Omega-3 PUFAs gather fundamental polyunsaturated unsaturated fats that assume significant roles in biological cell construction and cell flagging. The longer chain omega-3 PUFAs, eicosapentanoic acid (EPA), and docosahexaenoic acid (DHA), usually referred to as marine unsaturated fats, are most proficiently obtained from fatty cold water fish such as salmon. Whether ingested or synthesized, PUFAs are either oxidized for fuel, stored in triacylglycerol, taken up in phospholipid films for inevitable use as substrates by cyclooxygenase (COX) and lipoxygenase (LOX) compounds, or utilized as ligands for G receptors [70,71,72]. The omega-3 unsaturated fats EPA and DHA and their subordinates are significant for retinal and mental health, intellectual capacity, and the creation of negligibly reactive eicosanoids, proresolving mediators named resolvins, and different tissue protectins .
However, most of the bioactive lipid mediators of interest are a consequence of COX and LOX compound movement in the long-chain PUFAs. Cancer is likely known to increase mammary tumor expansion. EPA and DHA contend with AA as substrates for COX and LOX proteins, even though EPA is a less suitable substrate than AA, especially for COX. Upon inflammatory stimulus, the catalyst phospholipase A2 discharges AA from phospholipid layers of monocytes, and overwhelmingly proinflammatory subsidiaries are created.
A decrease in oncogenic protein is monitored through disturbance of plasma film lipid rafts, a decrease in cytokine production, and an expansion in apoptosis following the enactment of the plasma layer GRP120 protein [77,78,79,80]. ALA and GLA disturb lipid rafts, sphingolipid/cholesterol-improved miniature spaces of plasma layers that streamline motioning by concentrating proteins. A lessening in epidermal development factor receptor and human epidermal development factor-2 flagging would be relied upon to diminish multiplication . A reduction in Ki-67 has been observed in favorable and dangerous mammary tissue after ALA and GLA supplementation in most preclinical models.
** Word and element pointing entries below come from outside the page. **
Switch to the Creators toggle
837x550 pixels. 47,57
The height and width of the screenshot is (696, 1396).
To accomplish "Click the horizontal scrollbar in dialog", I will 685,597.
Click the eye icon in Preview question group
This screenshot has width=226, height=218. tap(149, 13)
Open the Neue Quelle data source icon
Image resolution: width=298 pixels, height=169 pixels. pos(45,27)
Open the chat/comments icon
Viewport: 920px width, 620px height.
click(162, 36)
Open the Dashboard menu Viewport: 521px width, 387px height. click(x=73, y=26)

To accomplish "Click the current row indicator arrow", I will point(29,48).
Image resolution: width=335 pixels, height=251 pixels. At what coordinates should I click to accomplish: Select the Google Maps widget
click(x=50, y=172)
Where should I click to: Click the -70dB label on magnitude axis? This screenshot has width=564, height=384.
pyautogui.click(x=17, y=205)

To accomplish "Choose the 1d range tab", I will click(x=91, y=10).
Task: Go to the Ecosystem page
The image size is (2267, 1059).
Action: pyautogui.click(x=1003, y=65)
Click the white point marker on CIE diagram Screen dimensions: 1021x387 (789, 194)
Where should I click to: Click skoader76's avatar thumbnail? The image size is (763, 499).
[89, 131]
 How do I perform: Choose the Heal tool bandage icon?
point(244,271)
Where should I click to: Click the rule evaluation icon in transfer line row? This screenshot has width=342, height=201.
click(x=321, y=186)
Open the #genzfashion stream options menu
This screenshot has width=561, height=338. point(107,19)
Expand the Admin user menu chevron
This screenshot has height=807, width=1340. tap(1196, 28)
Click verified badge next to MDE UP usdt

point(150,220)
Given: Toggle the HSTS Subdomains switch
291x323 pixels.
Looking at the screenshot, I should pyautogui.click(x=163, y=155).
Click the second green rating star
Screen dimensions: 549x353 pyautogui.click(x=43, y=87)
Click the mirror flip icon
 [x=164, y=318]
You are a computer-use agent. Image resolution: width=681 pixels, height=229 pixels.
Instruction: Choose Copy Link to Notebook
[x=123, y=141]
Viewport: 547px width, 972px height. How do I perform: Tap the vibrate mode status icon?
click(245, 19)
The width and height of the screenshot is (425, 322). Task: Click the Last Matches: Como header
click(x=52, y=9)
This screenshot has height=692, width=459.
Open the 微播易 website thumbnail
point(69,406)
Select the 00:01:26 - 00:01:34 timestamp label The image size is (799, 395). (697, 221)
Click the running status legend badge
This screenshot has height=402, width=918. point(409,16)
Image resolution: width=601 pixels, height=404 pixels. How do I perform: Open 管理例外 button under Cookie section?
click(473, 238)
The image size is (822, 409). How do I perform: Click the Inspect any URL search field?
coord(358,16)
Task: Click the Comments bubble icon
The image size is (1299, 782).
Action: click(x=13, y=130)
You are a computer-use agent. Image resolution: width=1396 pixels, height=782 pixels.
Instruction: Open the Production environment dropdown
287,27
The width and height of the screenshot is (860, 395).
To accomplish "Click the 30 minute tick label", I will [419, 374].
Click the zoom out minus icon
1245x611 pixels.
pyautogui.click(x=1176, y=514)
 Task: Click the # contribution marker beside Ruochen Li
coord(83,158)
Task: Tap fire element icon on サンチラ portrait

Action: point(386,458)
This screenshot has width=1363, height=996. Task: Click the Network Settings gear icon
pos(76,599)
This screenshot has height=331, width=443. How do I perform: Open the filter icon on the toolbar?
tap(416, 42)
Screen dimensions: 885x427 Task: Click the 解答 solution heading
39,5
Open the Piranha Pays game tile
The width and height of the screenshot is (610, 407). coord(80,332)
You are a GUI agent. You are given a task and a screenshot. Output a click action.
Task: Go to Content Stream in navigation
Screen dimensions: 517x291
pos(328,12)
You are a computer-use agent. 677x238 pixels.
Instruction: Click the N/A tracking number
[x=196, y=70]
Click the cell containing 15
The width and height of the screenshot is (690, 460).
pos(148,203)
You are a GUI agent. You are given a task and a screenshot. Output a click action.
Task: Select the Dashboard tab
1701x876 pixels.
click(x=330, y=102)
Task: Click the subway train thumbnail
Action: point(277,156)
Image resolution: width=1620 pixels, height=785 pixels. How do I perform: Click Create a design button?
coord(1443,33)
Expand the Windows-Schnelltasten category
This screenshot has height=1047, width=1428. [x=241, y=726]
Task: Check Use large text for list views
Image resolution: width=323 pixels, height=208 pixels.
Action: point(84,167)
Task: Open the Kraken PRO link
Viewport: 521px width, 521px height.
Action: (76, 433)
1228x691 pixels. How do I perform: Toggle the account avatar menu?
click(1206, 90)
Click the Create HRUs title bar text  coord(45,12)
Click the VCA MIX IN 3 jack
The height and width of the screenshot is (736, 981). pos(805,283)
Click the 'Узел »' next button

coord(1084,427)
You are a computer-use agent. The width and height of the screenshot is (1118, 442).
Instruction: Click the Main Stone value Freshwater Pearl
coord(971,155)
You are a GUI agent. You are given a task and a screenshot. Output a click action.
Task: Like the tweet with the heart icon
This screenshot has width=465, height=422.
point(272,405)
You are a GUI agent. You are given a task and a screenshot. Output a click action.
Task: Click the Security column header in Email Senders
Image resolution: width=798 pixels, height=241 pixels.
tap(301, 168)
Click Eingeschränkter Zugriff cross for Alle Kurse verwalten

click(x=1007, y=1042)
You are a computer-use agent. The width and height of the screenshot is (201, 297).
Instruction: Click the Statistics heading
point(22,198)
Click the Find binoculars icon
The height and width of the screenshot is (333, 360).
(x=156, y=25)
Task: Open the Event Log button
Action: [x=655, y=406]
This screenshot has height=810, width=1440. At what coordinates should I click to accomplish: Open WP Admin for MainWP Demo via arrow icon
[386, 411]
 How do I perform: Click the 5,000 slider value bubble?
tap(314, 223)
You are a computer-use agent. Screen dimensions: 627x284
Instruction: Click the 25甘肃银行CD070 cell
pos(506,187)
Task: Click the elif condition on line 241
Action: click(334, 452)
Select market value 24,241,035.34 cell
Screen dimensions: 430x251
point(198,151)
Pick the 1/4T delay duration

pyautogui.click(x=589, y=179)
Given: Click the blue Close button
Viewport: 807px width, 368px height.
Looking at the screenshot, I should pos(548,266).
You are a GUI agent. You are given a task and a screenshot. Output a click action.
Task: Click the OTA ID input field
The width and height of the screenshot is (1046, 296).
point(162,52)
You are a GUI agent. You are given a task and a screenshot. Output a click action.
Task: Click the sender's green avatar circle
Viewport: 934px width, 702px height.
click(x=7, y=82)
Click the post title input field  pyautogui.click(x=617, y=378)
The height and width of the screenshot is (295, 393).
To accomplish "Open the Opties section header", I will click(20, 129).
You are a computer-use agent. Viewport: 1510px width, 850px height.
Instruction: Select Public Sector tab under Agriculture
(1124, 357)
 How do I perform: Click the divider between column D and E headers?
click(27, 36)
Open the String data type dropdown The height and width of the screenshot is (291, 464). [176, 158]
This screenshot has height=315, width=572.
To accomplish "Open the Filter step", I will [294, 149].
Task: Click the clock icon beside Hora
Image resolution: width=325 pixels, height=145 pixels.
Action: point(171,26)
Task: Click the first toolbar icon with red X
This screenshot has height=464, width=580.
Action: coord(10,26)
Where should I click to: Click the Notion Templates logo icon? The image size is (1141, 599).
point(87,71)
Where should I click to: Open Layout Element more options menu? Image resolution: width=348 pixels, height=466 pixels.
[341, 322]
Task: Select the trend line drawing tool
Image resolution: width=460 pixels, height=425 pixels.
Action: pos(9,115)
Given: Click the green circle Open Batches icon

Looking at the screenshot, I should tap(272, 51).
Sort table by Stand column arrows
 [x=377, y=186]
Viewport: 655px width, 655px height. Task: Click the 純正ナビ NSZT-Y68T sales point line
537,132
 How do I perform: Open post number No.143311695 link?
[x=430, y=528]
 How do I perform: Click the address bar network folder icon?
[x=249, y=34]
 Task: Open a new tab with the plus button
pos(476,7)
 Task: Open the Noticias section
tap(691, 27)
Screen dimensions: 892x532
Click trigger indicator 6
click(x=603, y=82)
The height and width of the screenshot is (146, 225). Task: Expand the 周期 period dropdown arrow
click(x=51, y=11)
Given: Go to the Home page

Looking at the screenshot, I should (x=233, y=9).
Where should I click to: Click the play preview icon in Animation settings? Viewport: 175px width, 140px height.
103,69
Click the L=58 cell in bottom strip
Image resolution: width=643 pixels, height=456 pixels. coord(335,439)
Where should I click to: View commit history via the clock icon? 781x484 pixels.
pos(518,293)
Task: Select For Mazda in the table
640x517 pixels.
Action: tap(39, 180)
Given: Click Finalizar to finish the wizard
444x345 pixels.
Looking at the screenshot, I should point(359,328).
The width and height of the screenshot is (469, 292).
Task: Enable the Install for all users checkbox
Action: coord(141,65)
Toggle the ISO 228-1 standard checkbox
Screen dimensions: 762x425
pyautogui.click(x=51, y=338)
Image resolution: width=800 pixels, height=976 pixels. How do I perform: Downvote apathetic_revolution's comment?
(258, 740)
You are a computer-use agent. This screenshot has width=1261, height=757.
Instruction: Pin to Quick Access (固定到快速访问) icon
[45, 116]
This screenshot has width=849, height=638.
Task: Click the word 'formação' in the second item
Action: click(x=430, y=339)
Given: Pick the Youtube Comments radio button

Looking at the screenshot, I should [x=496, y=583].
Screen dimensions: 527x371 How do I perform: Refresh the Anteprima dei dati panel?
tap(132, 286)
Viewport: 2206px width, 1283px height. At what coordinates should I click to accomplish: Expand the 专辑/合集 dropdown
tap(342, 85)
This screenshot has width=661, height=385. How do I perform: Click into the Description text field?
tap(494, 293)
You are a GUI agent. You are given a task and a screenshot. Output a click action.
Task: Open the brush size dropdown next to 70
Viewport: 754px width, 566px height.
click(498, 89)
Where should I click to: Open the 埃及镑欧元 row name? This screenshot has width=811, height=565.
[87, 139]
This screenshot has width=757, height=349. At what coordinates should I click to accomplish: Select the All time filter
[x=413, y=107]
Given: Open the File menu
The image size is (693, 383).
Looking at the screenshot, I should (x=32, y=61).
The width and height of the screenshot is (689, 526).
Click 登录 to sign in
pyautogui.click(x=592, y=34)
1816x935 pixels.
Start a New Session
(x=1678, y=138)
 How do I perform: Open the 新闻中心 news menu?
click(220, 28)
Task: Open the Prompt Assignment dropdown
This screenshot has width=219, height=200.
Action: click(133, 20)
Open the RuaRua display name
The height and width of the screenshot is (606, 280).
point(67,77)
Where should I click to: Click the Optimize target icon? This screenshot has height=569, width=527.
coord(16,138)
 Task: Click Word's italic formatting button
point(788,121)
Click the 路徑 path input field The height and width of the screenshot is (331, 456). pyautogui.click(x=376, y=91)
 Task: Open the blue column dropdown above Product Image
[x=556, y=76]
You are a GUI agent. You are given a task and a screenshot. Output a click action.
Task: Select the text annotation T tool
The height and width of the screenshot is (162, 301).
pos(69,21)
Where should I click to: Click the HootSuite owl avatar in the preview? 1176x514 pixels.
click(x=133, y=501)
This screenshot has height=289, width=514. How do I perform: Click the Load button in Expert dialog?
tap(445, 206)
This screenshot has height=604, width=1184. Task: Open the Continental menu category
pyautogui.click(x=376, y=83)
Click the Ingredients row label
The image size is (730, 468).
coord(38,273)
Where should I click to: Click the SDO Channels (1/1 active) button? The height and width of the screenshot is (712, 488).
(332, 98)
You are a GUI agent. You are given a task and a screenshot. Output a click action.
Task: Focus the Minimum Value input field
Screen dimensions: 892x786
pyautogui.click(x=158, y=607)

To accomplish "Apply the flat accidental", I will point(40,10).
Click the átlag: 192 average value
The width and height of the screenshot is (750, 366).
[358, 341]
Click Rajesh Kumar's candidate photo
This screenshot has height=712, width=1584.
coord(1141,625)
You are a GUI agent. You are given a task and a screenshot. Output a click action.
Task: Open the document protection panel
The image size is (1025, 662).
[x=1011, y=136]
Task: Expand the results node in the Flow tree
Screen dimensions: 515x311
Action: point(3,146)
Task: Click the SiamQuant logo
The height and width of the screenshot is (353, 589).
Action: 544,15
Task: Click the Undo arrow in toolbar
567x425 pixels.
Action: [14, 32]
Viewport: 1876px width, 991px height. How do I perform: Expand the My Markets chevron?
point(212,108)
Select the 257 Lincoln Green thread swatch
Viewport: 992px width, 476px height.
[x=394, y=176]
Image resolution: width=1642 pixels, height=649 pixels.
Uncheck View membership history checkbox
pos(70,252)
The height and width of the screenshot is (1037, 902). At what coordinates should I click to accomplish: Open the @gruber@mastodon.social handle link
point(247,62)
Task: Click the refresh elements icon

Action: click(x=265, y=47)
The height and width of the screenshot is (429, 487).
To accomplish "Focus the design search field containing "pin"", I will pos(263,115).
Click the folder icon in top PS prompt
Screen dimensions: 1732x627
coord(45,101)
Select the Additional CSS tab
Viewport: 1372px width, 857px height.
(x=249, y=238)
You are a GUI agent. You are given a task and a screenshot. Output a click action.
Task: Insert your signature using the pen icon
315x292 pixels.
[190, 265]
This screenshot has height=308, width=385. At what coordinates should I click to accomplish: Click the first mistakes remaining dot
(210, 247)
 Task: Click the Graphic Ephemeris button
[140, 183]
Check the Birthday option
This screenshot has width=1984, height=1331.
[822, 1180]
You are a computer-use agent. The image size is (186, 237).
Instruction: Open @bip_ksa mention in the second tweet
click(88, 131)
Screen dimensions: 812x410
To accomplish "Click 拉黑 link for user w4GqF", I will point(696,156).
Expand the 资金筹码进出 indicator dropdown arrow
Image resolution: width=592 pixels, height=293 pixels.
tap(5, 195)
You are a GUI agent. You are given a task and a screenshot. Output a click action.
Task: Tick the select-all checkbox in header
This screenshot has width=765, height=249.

steroidal anti-inflammatory drug (sulindac sulfide) induced apoptosis, leading to enhanced growth suppression of human colon cancer xenografts. PUFAs have also enhanced the susceptibility of human colorectal cancer cells combined with 5-fluorouracil for mammary carcinoma in addition with celecoxib, tamoxifen in breast cancer, cisplatin in lung cancer, gemcitabine in breast and liver cancers, doxorubicin, vincristine, and fludarabine in leukemia. Various investigation results indicated that EPA at 2 g/d for 3 mo also reduces colonic crypt cell proliferation and increases apoptosis in normal colonic mucosa . In patients given 3 g of omega-3 PUFA daily for 7 days before surgery for colorectal cancer, EPA was rapidly absorbed into the colonic mucosa and the colonic muscle layer, supporting assertions about the therapeutic benefits of omega-3 PUFA.